WORK REQUEST
Repeat verbatim each line from the line with "Given: Show the playlist panel" to the end of the entries. Pictures do not belong in the copy.

###

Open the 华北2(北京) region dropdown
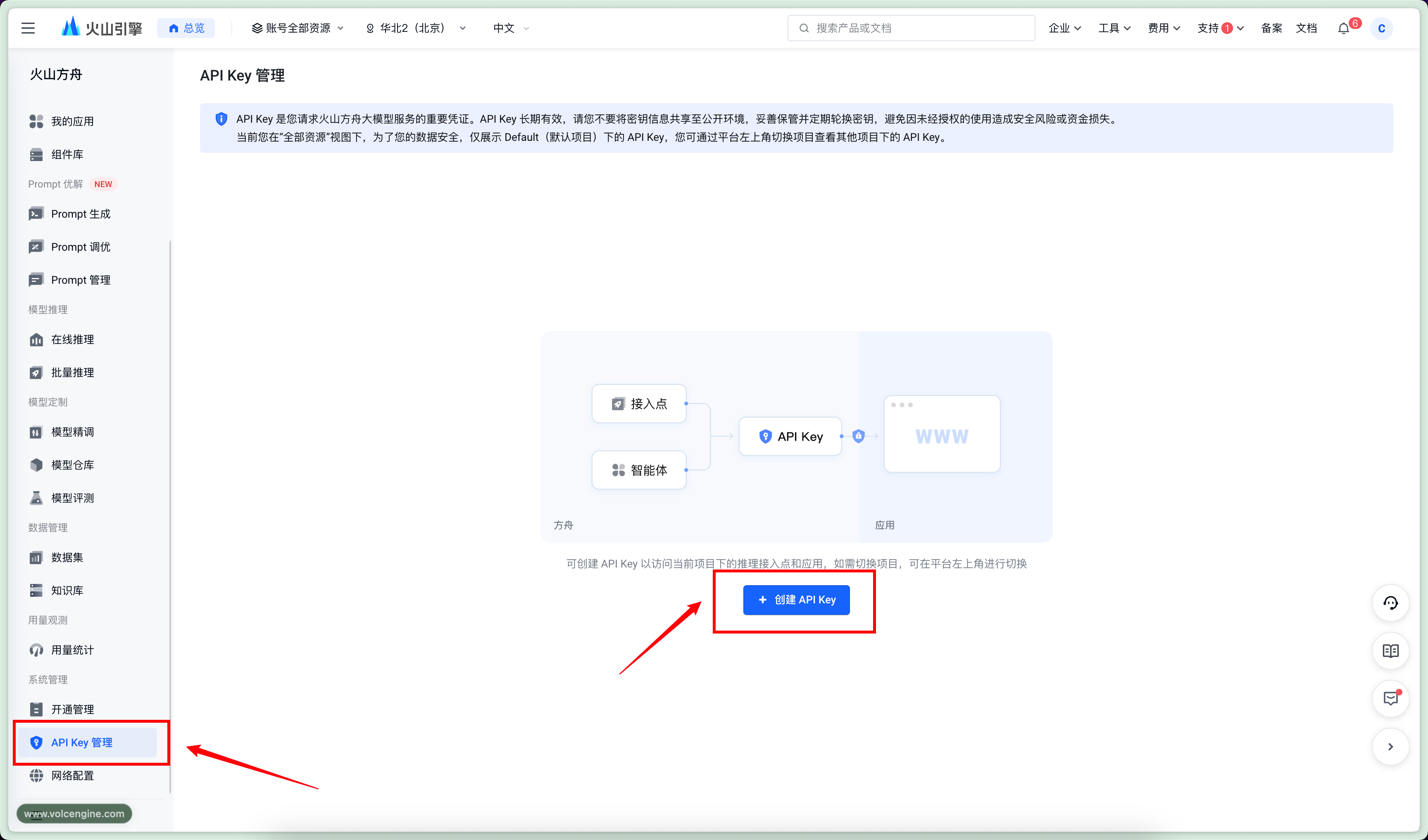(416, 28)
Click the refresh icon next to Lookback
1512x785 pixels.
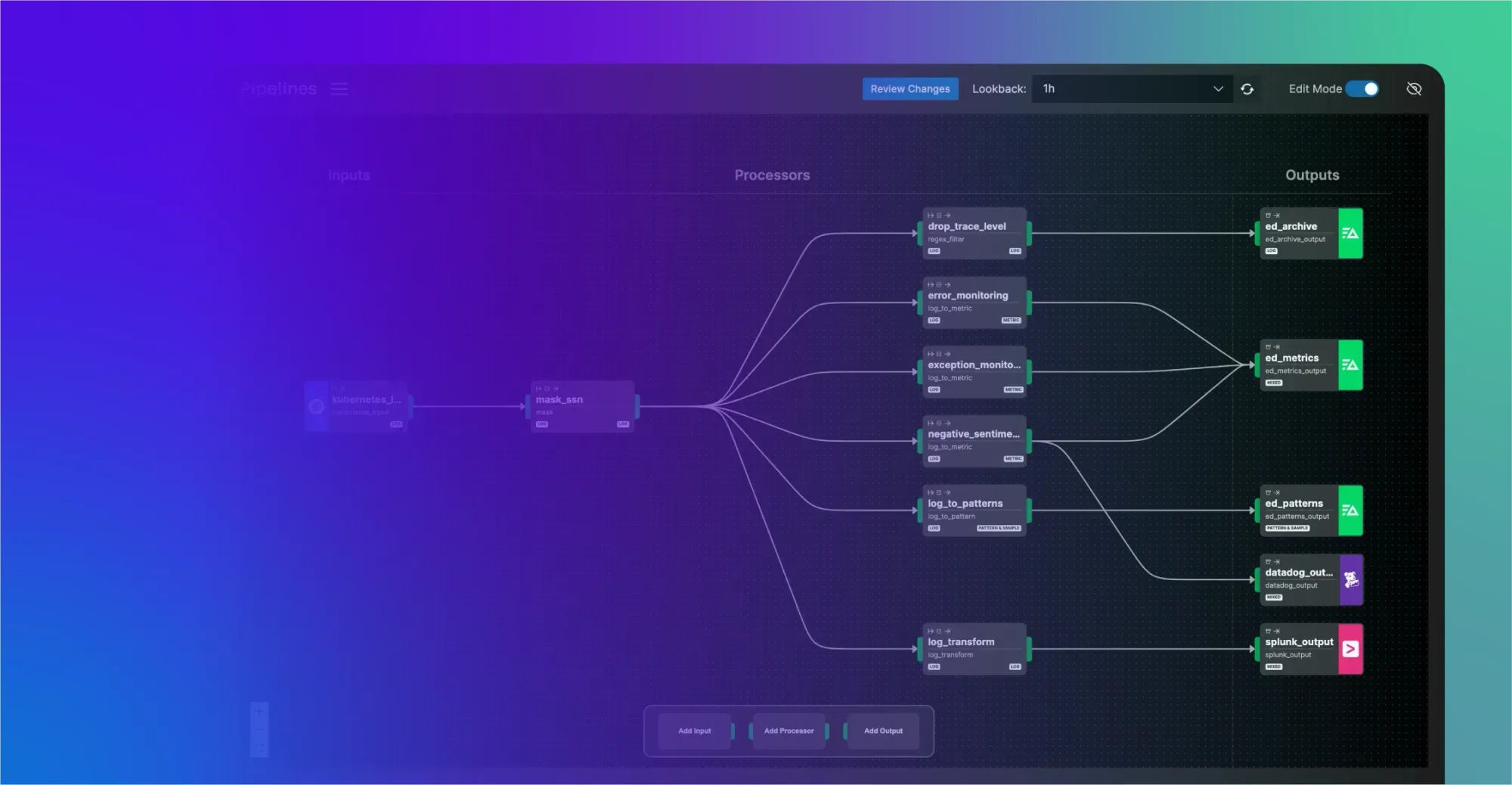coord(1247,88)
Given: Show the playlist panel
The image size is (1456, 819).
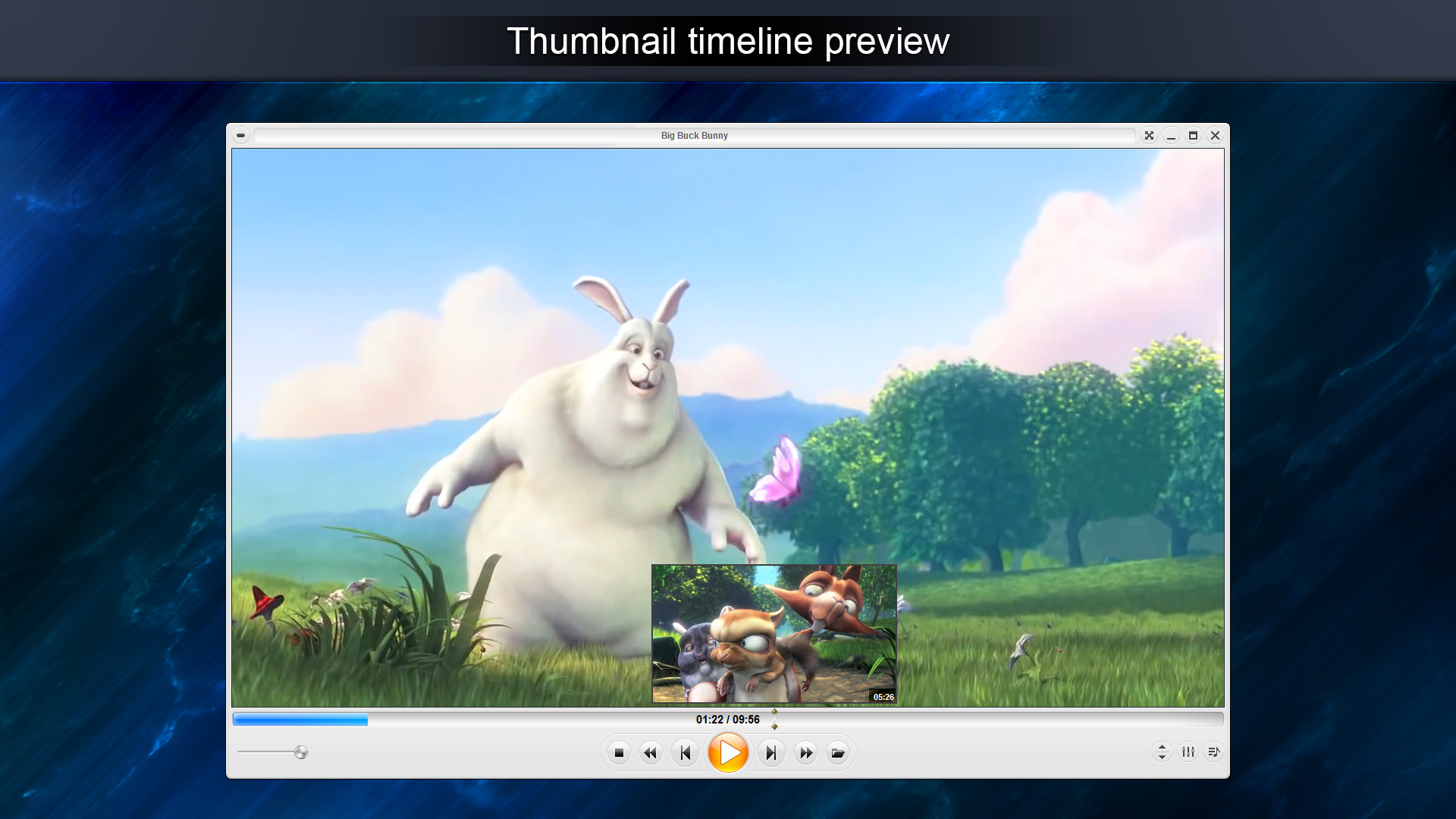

###

RESPONSE TO THE TASK
Given: Show the playlist panel
The image size is (1456, 819).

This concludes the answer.